**** Selected extract

Artist and professor Jiyong Lee spends his days in the School of Art and Design assisting students with glass sculptures. While teaching at Southern Illinois University Carbondale, he has been asked to be a visiting artist at several institutions across the world where he taught workshops, including the University of South Australia, Domaine de Boisbuchet in France, Fire Station Artists’ Studios in Ireland, and more.
Lee has participated in eight solo exhibitions and over 70 group exhibitions around the world. He has received the Bavarian State Prize from International Trade Fair in Munich and was select for the Loewe Foundation Craft Prize Finalist Exhibition in Paris.
Lee’s works are currently showing at Duane Reed Gallery in St. Louis and Gallery Sklo in Seoul.
Get to know JIYONG LEE
Name: Jiyong Lee
Department/Title: School of Art and Design, professor
Years at SIU Carbondale: 17
Give us the elevator pitch for your job.

********
**** Records

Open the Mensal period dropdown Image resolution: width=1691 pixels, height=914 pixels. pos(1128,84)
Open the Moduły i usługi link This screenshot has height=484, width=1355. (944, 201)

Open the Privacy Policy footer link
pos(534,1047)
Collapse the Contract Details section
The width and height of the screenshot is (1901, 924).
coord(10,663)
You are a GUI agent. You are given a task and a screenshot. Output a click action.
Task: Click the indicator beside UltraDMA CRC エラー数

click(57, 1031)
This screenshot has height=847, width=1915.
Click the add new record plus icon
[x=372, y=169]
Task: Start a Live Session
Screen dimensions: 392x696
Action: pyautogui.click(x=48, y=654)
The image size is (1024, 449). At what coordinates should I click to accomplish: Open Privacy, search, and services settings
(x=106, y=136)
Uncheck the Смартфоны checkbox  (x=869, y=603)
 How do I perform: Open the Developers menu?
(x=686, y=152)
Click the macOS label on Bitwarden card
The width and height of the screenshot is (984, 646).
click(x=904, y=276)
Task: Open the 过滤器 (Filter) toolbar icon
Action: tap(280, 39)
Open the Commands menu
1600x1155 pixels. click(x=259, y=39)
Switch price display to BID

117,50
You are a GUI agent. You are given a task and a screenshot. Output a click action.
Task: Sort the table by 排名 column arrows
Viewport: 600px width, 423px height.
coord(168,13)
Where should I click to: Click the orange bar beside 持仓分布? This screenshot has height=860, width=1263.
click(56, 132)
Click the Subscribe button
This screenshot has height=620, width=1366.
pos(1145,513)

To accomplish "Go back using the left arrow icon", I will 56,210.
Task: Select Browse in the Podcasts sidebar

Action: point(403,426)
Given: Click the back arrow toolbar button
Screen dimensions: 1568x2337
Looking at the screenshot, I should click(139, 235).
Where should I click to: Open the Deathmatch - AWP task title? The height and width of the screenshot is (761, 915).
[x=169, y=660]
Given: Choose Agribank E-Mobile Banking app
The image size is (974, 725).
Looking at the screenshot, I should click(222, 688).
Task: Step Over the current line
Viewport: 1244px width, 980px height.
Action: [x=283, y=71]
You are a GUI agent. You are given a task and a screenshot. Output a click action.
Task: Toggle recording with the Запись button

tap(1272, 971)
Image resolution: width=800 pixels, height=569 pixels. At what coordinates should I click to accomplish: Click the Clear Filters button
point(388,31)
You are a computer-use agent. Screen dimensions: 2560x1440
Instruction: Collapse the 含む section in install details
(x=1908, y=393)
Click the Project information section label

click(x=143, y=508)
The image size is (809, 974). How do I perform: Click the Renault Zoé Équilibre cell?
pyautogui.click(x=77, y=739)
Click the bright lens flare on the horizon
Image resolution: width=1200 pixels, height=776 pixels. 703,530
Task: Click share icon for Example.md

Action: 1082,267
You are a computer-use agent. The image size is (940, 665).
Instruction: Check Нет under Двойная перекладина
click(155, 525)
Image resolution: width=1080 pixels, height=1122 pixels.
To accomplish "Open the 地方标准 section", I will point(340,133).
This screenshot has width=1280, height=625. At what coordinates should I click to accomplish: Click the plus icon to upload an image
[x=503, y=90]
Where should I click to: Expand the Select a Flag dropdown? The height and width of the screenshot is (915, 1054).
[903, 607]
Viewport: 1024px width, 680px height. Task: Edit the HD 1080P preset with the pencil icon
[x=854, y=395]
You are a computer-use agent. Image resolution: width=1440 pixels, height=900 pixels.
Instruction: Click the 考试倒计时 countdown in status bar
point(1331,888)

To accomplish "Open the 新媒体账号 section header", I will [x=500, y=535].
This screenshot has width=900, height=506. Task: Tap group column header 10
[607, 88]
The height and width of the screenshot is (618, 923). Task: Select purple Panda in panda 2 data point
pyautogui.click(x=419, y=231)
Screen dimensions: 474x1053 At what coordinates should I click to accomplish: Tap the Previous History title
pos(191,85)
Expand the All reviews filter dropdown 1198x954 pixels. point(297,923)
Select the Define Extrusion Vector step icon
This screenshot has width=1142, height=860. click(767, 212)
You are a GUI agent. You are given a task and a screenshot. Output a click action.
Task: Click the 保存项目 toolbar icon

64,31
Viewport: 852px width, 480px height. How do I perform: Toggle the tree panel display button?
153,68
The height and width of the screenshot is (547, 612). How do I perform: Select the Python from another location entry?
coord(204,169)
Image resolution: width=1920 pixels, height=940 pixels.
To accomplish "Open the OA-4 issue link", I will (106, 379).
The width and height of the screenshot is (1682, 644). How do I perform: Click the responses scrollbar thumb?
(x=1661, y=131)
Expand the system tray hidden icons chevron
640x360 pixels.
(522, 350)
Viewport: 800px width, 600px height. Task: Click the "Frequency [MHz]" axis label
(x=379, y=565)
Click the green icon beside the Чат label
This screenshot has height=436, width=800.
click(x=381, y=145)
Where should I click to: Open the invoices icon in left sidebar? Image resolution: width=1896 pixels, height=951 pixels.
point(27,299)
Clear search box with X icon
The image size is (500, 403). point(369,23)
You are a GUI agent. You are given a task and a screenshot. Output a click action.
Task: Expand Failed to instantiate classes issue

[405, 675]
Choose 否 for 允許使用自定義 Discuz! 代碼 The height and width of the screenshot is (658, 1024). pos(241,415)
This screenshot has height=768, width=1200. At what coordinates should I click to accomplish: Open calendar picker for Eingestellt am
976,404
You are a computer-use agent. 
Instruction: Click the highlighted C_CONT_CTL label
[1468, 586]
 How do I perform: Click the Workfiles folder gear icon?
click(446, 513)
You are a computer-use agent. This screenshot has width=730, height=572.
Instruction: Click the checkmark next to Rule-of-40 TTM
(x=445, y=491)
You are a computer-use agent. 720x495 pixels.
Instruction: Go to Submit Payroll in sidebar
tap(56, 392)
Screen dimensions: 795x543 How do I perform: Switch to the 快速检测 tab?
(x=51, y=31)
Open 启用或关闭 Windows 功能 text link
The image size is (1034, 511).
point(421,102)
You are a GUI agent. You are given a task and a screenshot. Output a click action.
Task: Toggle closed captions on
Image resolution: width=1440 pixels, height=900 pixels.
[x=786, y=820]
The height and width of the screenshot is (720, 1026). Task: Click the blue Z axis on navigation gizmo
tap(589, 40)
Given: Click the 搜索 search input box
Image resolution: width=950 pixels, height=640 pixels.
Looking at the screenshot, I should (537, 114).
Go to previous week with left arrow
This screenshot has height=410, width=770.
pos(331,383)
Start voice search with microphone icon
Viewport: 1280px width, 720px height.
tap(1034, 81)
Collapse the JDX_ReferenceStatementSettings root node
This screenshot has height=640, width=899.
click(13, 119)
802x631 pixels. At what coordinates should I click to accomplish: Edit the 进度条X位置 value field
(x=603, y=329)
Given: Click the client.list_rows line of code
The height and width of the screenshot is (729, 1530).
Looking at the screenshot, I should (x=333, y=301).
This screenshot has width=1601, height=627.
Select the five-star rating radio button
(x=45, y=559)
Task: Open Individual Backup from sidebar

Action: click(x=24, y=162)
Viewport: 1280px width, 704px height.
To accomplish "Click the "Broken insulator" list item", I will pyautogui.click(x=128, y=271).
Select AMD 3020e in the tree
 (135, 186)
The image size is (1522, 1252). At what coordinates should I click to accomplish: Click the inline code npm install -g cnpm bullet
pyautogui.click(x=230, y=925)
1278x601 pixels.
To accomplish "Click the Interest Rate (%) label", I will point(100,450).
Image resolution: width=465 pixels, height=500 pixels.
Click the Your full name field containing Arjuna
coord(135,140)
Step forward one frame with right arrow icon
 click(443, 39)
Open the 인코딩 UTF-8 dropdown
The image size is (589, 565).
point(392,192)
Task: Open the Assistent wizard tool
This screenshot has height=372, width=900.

********

What you are asked to do:
Pick up the profile of glass artist Jiyong Lee at the point where it stops and continue it.

Answer space:
I am a studio artist and professor heading the glass program in School of Art and Design in the College of Arts and Media. Our glass studio is in Pulliam Industrial Wing with blacksmith/metalsmith and ceramics studios. We have broadened the curriculum in the glass program the last 16 years, and our glass program is one of the 18 such programs in the U.S. teaching comprehensive studio glass art with both Bachelor of Fine Arts and Master of Fine Arts degrees. Since 2005, we invited over 60 guest glass artists from around the world, and our alumni are working as professional artists internationally and coast to coast in the States. Upcoming international teaching and exhibition include teaching the Masterclass Workshop and “Expanding Horizon” exhibition of the International Festival of Glass in the United Kingdom in August 2022.
What is the favorite part of your job?
Working with the graduate students and seeing their work developing during the school and the continuation and success of their professional artist careers after their graduation is my favorite part of my work.
Why did you choose SIU?
I chose SIU because SIU Art and Design had a great creative research studio environment in advanced level among faculty and graduate students. SIU is one of the few universities that provide the individual studio space for the art faculty’s creative research, and that was one of the important factors as a junior faculty and young artist at the time.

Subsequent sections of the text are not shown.